# Problem details
Copy the items below, keeping each line unchanged, from the line with "Kalbos kuriozai (189, 211)" up to and including the line with "Play from 00:00 (33, 450)".

* * * * *

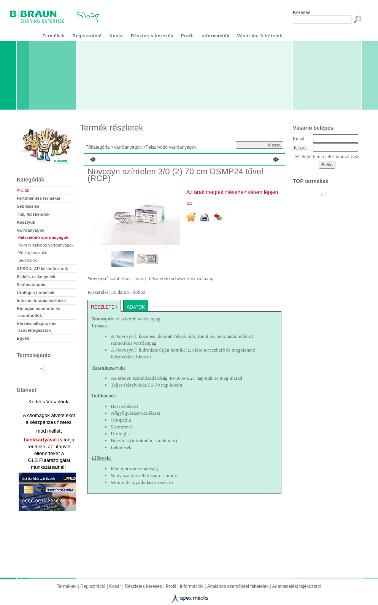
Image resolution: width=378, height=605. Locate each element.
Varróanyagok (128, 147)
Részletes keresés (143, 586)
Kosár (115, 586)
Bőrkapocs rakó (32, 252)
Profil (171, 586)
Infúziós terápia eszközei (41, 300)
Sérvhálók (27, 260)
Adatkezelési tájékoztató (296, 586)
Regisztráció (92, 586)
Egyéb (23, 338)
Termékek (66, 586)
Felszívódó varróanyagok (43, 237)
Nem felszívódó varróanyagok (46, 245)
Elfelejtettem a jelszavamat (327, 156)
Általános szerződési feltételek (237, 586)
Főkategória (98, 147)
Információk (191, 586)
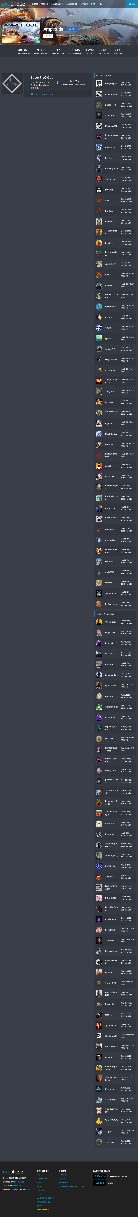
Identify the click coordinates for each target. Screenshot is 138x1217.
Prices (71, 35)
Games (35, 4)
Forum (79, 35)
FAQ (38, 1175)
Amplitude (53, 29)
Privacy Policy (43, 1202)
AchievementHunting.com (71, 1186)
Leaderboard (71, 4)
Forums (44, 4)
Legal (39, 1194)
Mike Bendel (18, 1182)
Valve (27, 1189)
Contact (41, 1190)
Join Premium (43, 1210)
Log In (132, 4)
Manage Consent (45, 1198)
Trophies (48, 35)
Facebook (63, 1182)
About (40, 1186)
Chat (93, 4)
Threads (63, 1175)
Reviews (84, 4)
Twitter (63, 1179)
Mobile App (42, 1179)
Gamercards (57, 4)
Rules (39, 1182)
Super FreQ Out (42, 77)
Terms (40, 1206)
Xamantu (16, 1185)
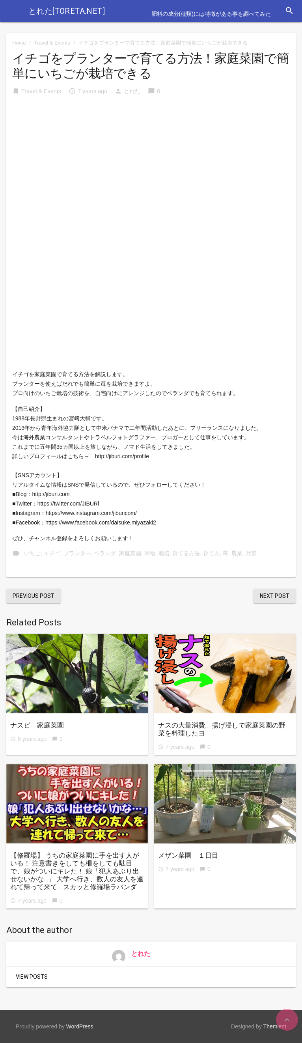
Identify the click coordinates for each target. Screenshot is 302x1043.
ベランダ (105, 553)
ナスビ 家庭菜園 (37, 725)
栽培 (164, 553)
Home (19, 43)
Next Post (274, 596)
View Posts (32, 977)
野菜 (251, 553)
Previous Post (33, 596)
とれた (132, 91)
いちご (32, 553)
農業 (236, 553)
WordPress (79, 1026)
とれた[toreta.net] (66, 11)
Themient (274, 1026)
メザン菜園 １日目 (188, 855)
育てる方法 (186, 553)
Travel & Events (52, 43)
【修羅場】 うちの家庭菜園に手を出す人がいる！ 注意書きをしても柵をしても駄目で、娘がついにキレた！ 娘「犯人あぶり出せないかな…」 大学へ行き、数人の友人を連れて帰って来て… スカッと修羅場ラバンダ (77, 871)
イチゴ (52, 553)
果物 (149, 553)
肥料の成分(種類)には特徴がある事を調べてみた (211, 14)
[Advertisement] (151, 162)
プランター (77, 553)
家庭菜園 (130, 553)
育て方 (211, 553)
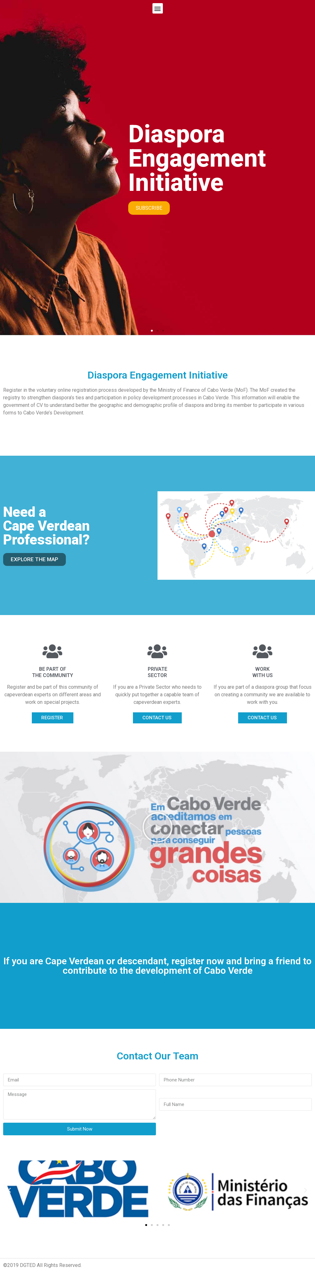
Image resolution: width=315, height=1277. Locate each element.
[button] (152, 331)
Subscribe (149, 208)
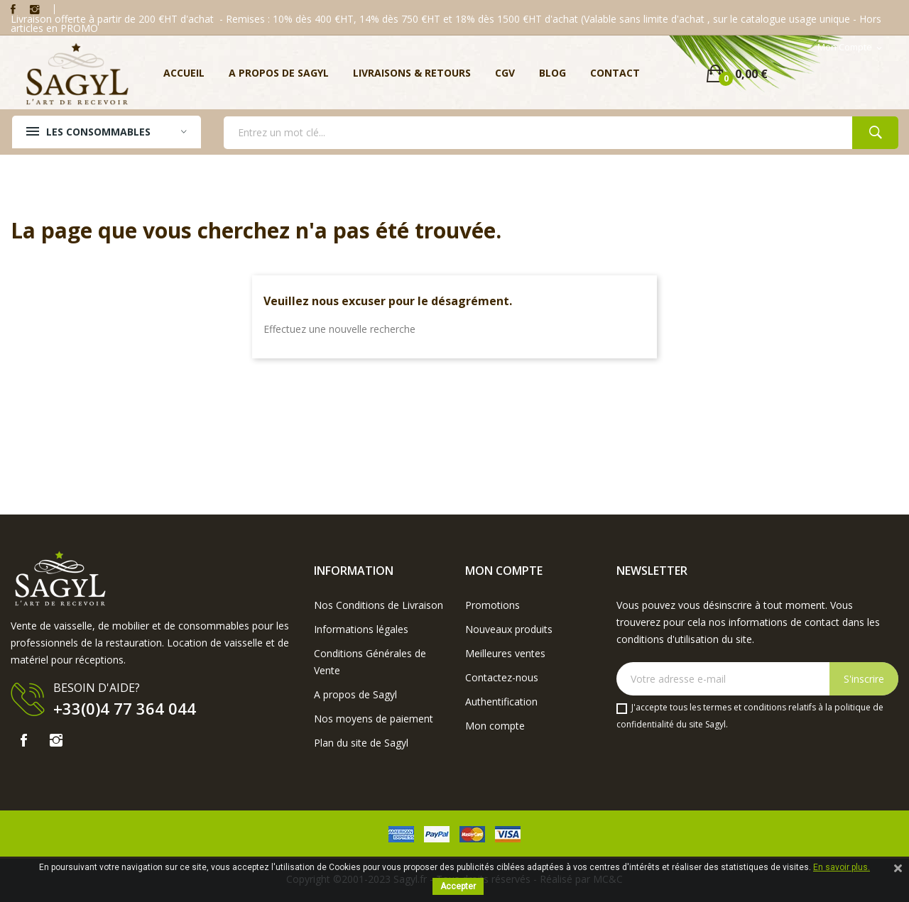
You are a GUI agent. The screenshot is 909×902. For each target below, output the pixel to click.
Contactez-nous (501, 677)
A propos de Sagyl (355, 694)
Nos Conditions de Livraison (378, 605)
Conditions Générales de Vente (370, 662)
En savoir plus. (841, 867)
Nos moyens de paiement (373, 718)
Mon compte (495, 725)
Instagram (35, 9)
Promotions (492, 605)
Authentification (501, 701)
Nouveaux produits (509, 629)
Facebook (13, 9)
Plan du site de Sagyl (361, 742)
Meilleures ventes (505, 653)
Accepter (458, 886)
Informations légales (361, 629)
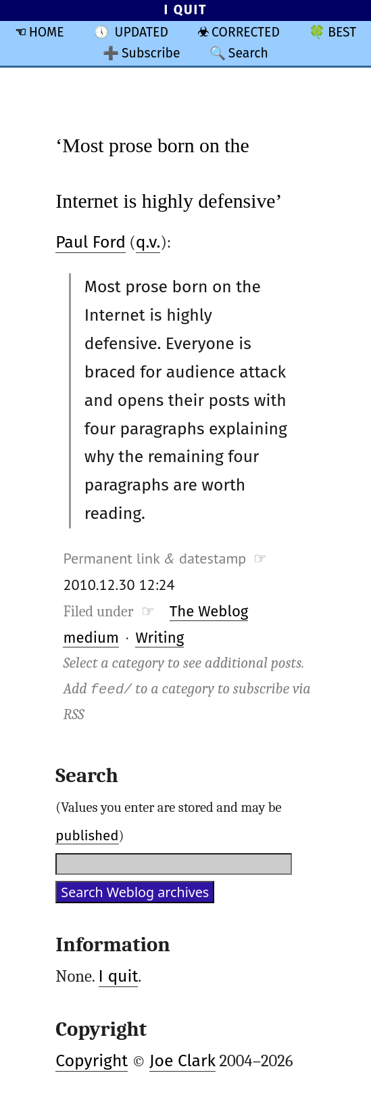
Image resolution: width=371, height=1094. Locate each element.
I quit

* * * * *

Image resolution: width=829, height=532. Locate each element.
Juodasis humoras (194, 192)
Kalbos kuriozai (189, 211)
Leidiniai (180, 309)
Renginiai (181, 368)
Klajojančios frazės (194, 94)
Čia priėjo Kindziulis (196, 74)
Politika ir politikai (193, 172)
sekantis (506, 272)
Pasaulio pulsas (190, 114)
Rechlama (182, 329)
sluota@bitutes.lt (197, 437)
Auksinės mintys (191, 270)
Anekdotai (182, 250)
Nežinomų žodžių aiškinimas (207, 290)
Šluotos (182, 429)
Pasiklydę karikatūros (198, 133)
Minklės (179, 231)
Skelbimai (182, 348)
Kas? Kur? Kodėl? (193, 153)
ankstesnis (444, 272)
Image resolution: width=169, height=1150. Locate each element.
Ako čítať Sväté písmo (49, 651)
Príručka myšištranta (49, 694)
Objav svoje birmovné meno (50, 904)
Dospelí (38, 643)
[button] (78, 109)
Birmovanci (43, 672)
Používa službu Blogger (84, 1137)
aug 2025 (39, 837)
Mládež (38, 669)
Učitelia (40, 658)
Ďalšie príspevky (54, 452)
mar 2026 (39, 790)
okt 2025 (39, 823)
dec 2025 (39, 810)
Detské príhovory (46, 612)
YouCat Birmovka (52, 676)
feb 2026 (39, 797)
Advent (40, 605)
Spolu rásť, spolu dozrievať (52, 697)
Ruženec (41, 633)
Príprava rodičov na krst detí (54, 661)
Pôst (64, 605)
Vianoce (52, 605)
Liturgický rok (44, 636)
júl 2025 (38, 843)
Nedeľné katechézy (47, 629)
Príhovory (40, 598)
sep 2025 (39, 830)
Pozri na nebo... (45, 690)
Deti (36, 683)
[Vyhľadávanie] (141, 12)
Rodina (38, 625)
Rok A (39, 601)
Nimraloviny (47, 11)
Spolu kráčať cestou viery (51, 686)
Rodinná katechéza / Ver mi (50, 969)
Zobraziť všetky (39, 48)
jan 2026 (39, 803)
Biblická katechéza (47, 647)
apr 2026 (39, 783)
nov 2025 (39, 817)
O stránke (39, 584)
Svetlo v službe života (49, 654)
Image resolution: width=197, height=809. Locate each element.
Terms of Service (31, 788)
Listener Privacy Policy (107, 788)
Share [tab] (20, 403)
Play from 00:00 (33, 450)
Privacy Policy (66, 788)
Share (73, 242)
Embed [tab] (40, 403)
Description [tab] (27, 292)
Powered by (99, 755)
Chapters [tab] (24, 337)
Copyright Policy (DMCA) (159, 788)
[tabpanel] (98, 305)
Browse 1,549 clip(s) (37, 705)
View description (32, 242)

* * * * *

# Solution to this task
Kalbos kuriozai (189, 211)
Leidiniai (180, 309)
Renginiai (181, 368)
Klajojančios frazės (194, 94)
Čia priėjo Kindziulis (196, 74)
Politika ir politikai (193, 172)
sekantis (506, 272)
Pasaulio pulsas (190, 114)
Rechlama (182, 329)
sluota@bitutes.lt (197, 437)
Auksinės mintys (191, 270)
Anekdotai (182, 250)
Nežinomų žodžių aiškinimas (207, 290)
Šluotos (182, 429)
Pasiklydę karikatūros (198, 133)
Minklės (179, 231)
Skelbimai (182, 348)
Kas? Kur? Kodėl? (193, 153)
ankstesnis (444, 272)
Image resolution: width=169, height=1150. Locate each element.
Ako čítať Sväté písmo (49, 651)
Príručka myšištranta (49, 694)
Objav svoje birmovné meno (50, 904)
Dospelí (38, 643)
[button] (78, 109)
Birmovanci (43, 672)
Používa službu Blogger (84, 1137)
aug 2025 (39, 837)
Mládež (38, 669)
Učitelia (40, 658)
Ďalšie príspevky (54, 452)
mar 2026 (39, 790)
okt 2025 (39, 823)
dec 2025 (39, 810)
Detské príhovory (46, 612)
YouCat Birmovka (52, 676)
feb 2026 (39, 797)
Advent (40, 605)
Spolu rásť, spolu dozrievať (52, 697)
Ruženec (41, 633)
Príprava rodičov na krst detí (54, 661)
Pôst (64, 605)
Vianoce (52, 605)
Liturgický rok (44, 636)
júl 2025 (38, 843)
Nedeľné katechézy (47, 629)
Príhovory (40, 598)
sep 2025 (39, 830)
Pozri na nebo... (45, 690)
Deti (36, 683)
[Vyhľadávanie] (141, 12)
Rodina (38, 625)
Rok A (39, 601)
Nimraloviny (47, 11)
Spolu kráčať cestou viery (51, 686)
Rodinná katechéza / Ver mi (50, 969)
Zobraziť všetky (39, 48)
jan 2026 (39, 803)
Biblická katechéza (47, 647)
apr 2026 (39, 783)
nov 2025 (39, 817)
O stránke (39, 584)
Svetlo v službe života (49, 654)
Image resolution: width=197, height=809. Locate each element.
Terms of Service (31, 788)
Listener Privacy Policy (107, 788)
Share [tab] (20, 403)
Play from 00:00 (33, 450)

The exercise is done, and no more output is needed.